HTTPS VS with HTTPS Members

Hi Rafael,

 

 

If you want to passthrough the HTTPS just configure a VIP without a client or server SSL profile. You could probably use a Performance Layer4 VIP with a FastL4 profile. Optionally, if you want to send an HTTP response back to the client if the pool is down, you could add a client SSL profile and use an iRule like this:

 

 

HTTPS passthrough with a Fallback URL

 

http://devcentral.f5.com/wiki/default.aspx/iRules/HTTPS_passthrough_fallback_URL.html

 

 

If you want to decrypt the client side SSL but re-encrypt the server side connection, you can add both a client and server SSL profile to the virtual server. This allows you to inspect and modify the HTTP but still keep all communication over the wire encrypted.

 

 

Aaron

If you don't add a client SSL profile you can't add an HTTP profile and can't inspect or modify the HTTP (including using cookie insert persistence). If you don't want/need to use cookie insert persistence, you could try SSL session ID persistence with no SSL profiles. The downside to this is that older IE browsers may re-negotiate the SSL session often.

 

 

Aaron

Hi aaron,

 

I selected Performance Layer 4 and SSL persistence, but I get this error:

 

01070652:3: SSL persistence on virtual server VS1 requires a TCP profile and cannot be used with an FTP profile.

 

However, I did not define any FTP profile.

 

-rafael

Sorry for the wrong information.
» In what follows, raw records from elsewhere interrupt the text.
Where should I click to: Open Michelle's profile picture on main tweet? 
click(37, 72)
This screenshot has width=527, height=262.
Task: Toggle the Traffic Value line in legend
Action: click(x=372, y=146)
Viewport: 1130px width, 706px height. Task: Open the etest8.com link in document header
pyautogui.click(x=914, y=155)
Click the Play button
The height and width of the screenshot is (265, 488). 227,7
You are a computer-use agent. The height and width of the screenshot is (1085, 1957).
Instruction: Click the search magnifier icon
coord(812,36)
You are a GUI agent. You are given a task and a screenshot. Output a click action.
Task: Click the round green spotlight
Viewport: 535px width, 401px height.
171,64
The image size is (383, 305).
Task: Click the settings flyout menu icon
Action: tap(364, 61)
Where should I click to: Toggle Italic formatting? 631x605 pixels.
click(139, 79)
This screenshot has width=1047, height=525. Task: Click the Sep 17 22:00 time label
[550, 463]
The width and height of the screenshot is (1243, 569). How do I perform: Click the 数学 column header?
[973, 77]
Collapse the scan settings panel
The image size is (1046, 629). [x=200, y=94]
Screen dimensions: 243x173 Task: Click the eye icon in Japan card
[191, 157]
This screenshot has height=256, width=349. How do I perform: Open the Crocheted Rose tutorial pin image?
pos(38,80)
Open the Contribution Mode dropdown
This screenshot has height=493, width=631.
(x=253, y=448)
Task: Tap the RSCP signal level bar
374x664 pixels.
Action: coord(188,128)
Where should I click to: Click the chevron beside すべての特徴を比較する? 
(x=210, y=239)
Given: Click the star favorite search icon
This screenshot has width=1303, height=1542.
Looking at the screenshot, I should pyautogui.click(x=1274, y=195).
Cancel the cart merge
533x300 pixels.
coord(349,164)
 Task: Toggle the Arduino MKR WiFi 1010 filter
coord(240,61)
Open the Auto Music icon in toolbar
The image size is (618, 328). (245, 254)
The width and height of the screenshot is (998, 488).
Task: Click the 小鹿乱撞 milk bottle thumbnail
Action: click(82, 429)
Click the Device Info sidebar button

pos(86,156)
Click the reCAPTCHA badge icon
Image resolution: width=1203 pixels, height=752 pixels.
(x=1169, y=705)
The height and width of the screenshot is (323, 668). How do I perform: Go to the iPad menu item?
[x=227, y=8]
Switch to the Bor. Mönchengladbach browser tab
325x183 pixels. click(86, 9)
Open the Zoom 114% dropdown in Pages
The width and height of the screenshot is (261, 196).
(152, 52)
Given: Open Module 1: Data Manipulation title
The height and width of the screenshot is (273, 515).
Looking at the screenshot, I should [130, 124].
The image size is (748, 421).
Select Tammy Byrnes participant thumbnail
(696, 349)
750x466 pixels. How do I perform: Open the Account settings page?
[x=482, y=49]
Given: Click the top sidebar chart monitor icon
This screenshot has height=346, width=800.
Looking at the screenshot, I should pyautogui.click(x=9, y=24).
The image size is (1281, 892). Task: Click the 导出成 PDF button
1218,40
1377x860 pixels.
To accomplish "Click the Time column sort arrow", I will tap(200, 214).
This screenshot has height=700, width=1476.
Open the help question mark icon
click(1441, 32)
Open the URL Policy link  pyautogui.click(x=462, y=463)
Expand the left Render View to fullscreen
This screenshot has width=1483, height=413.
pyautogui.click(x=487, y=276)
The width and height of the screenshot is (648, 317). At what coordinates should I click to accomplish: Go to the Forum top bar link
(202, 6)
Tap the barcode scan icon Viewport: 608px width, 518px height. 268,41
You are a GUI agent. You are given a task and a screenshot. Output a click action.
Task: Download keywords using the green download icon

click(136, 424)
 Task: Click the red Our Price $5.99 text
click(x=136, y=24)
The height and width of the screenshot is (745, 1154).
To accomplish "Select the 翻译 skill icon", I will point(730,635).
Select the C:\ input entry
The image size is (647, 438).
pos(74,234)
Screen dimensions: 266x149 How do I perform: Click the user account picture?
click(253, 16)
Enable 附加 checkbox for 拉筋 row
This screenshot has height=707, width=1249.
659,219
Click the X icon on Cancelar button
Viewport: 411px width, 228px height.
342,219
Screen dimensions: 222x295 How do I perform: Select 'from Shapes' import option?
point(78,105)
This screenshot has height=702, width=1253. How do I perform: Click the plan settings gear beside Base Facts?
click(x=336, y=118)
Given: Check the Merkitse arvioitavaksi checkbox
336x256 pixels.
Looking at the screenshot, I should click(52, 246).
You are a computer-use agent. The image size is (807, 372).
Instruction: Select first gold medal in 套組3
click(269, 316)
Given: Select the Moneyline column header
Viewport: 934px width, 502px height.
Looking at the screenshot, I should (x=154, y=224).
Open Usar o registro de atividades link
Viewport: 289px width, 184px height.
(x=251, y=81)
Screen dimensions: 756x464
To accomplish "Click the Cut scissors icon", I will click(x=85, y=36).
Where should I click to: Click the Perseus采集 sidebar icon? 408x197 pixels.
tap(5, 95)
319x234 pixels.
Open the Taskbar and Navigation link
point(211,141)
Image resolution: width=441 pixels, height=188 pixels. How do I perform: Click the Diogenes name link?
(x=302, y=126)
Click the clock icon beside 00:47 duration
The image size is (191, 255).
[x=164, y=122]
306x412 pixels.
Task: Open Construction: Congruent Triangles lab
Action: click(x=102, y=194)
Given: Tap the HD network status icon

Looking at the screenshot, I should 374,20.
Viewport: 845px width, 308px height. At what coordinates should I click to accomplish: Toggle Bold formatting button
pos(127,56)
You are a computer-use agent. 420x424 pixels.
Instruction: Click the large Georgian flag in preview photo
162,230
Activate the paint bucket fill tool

I guess SSL persistence isn't compatible with a Perf Layer4 VIP--which I guess makes sense as SSL is above layer 4. You could try using SSL session persistence with a standard TCP based virtual server without a client or server SSL profile.

 

 

Aaron

Hi Pael,

 

 

You could also try Performance HTTP with cookie persistence. This works for me for the same scenario you have mentioned.